Suppose you need to perform some kind of comparison amongst 2 files. You only need to do it when it makes sense, in other words, you wouldn't want to compare JSON file with Property file or .txt file with .jar file
Additionally suppose that you have a mechanism in place to sort all of these things out and what it comes down to now is the actual file name. You would want to compare "myFile.txt" with "myFile.txt", but not with "somethingElse.txt". The goal is to be as close to "apples to apples" rules as possible.
So here we are, on one side you have "myFile.txt" and on another side you have "_myFile.txt", "_m_y_f_i_l_e.txt" and "somethingReallyClever.txt".

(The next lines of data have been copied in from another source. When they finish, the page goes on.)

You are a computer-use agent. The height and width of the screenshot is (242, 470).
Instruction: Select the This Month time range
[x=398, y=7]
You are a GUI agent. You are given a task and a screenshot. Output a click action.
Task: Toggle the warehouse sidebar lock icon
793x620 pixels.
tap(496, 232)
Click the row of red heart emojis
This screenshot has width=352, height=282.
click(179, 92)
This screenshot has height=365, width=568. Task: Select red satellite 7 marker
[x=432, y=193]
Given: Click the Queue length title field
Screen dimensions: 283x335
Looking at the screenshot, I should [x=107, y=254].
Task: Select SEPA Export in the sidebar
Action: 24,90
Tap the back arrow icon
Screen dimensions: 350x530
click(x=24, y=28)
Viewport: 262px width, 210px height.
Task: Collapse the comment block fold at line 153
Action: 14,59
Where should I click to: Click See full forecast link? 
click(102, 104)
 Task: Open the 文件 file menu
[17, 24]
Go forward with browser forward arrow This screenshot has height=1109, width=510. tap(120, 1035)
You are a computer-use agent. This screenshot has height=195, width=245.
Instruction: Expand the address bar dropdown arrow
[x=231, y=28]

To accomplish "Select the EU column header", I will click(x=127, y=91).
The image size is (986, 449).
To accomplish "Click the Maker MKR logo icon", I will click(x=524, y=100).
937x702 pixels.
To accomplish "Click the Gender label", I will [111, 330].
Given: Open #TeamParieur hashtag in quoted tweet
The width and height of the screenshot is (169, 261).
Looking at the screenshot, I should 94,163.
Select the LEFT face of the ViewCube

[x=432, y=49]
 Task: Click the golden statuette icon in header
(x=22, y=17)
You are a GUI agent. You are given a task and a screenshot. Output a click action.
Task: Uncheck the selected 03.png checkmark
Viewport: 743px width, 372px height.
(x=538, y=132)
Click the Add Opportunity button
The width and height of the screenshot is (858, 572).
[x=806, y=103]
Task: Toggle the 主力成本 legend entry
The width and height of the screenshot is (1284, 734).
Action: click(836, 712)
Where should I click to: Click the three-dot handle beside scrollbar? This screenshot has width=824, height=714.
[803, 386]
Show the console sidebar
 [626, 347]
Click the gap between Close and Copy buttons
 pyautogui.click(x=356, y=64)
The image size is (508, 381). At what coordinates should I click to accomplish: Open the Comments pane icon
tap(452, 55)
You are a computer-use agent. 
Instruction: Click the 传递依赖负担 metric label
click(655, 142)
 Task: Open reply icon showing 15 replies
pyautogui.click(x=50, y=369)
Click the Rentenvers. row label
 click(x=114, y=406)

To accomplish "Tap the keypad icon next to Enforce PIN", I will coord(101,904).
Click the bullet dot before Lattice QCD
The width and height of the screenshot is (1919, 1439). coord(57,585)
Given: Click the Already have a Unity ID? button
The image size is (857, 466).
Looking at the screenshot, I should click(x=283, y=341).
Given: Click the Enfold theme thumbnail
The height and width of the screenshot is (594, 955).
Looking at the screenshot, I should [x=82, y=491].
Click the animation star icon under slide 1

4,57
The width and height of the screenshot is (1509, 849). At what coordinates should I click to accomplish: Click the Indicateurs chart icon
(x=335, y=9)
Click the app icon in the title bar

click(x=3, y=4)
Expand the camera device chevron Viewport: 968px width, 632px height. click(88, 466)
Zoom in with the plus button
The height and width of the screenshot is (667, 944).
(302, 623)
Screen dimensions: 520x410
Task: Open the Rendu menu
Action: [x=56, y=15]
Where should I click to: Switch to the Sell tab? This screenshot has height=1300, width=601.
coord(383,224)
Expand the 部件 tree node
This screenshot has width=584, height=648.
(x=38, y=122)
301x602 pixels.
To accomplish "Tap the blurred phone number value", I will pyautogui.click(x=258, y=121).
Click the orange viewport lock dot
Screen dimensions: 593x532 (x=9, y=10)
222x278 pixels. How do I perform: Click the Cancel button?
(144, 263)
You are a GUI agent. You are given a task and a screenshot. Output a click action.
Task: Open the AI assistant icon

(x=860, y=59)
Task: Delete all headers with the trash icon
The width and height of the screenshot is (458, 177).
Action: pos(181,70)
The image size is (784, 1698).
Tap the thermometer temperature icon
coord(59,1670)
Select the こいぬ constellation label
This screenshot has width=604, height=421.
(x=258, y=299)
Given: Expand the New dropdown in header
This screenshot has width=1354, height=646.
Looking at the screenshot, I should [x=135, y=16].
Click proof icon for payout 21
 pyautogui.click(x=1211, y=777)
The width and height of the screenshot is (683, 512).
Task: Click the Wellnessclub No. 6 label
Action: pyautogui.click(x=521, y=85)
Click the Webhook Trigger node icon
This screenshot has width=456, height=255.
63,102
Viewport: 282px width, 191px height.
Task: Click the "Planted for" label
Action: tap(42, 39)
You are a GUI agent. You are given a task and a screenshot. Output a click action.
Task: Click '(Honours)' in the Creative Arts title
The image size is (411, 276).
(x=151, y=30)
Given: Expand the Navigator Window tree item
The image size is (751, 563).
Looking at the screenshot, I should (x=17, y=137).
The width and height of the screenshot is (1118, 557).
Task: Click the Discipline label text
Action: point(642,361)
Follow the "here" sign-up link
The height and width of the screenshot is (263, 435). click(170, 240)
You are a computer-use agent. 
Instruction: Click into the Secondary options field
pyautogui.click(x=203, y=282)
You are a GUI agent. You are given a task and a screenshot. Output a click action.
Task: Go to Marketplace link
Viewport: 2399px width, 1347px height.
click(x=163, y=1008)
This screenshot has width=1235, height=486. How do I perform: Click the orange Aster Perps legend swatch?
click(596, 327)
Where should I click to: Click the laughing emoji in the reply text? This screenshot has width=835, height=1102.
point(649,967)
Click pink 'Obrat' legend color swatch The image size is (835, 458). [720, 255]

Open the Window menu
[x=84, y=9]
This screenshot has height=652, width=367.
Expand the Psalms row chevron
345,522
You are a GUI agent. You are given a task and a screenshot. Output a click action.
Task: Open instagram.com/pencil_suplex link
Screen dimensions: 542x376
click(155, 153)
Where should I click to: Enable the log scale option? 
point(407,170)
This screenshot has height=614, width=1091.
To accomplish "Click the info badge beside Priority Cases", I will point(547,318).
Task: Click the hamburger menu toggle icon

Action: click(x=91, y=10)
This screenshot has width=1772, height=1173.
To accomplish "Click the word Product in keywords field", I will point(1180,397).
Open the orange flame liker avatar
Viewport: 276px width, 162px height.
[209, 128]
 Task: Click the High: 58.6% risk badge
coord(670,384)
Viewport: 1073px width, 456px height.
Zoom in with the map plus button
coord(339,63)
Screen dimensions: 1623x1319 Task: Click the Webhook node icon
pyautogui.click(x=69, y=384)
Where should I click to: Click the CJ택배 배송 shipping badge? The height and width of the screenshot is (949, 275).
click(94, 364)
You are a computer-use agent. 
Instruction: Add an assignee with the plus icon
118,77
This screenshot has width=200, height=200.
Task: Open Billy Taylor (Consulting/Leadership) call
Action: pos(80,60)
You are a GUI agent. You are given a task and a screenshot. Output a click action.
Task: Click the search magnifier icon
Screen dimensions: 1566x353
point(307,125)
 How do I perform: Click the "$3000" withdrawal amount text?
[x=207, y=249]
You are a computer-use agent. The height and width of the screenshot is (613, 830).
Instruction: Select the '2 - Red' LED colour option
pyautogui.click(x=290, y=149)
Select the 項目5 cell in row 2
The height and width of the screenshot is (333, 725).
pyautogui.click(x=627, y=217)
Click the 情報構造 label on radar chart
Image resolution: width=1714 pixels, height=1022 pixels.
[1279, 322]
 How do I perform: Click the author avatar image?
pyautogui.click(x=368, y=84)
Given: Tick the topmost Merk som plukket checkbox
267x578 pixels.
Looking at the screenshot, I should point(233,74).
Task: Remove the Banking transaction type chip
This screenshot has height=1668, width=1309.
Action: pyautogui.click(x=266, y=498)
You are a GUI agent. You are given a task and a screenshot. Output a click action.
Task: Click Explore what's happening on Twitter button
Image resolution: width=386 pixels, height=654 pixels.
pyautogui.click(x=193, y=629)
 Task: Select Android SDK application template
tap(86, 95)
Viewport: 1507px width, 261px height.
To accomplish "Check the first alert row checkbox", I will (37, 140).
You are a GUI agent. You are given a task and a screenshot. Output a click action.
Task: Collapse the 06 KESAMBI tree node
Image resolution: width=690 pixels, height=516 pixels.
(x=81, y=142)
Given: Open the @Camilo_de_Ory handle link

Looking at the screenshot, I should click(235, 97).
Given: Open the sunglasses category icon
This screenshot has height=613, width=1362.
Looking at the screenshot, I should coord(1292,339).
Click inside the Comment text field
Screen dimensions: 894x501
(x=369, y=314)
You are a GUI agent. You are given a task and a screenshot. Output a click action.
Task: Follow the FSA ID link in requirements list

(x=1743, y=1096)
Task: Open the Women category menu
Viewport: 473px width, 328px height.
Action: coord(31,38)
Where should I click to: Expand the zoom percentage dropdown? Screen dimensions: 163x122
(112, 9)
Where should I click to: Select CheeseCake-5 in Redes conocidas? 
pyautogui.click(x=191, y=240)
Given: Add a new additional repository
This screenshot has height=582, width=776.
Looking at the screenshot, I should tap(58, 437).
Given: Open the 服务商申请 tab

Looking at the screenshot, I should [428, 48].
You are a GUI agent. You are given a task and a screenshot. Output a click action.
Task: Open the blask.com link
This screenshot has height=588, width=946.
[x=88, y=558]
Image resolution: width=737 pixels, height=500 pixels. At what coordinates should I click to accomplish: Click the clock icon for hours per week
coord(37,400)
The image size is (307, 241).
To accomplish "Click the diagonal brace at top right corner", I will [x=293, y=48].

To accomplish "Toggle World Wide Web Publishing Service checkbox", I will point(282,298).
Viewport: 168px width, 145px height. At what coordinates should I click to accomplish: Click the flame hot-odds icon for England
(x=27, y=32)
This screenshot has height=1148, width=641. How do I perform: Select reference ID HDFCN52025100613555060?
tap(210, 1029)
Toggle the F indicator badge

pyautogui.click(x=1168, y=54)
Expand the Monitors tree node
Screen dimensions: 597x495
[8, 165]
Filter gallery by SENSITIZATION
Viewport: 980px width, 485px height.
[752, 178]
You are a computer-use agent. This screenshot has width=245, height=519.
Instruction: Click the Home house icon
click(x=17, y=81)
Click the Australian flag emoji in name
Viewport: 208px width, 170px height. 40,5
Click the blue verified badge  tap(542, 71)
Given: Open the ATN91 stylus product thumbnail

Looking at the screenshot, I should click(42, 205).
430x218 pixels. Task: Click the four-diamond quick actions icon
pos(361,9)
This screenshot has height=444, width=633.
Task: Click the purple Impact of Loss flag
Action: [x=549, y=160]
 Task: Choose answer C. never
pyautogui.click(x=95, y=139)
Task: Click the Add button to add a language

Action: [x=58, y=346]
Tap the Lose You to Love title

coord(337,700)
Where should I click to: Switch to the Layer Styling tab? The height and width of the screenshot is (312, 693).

Task is to pick the closest name to later compare. Unfortunately, identical name is not found.
Looking at the character composition, it is not hard to figure out what the relationship is. My algo says:
_myFile.txt to _m_y_f_i_l_e.txt 0.312 _myFile.txt to somethingReallyClever.txt 0.16
So _m_y_f_i_l_e.txt is closer to_myFile.txt then somethingReallyClever.txt. Fantastic. But also says that ist is only 2 times closer, where as in reality we can look at the 2 files and would never think to compare somethingReallyClever.txt with _myFile.txt.
Why?
What logic would you suggest i apply to not only figure out likelihood by having chars on the same place, but also test whether determined weight makes sense?
In my example, somethingReallyClever.txt should have had a weight of 0.0
I hope i am being clear.
Please share your experience and thoughts on this. (whatever approach you suggest should not depend on number of characters filename consists out of)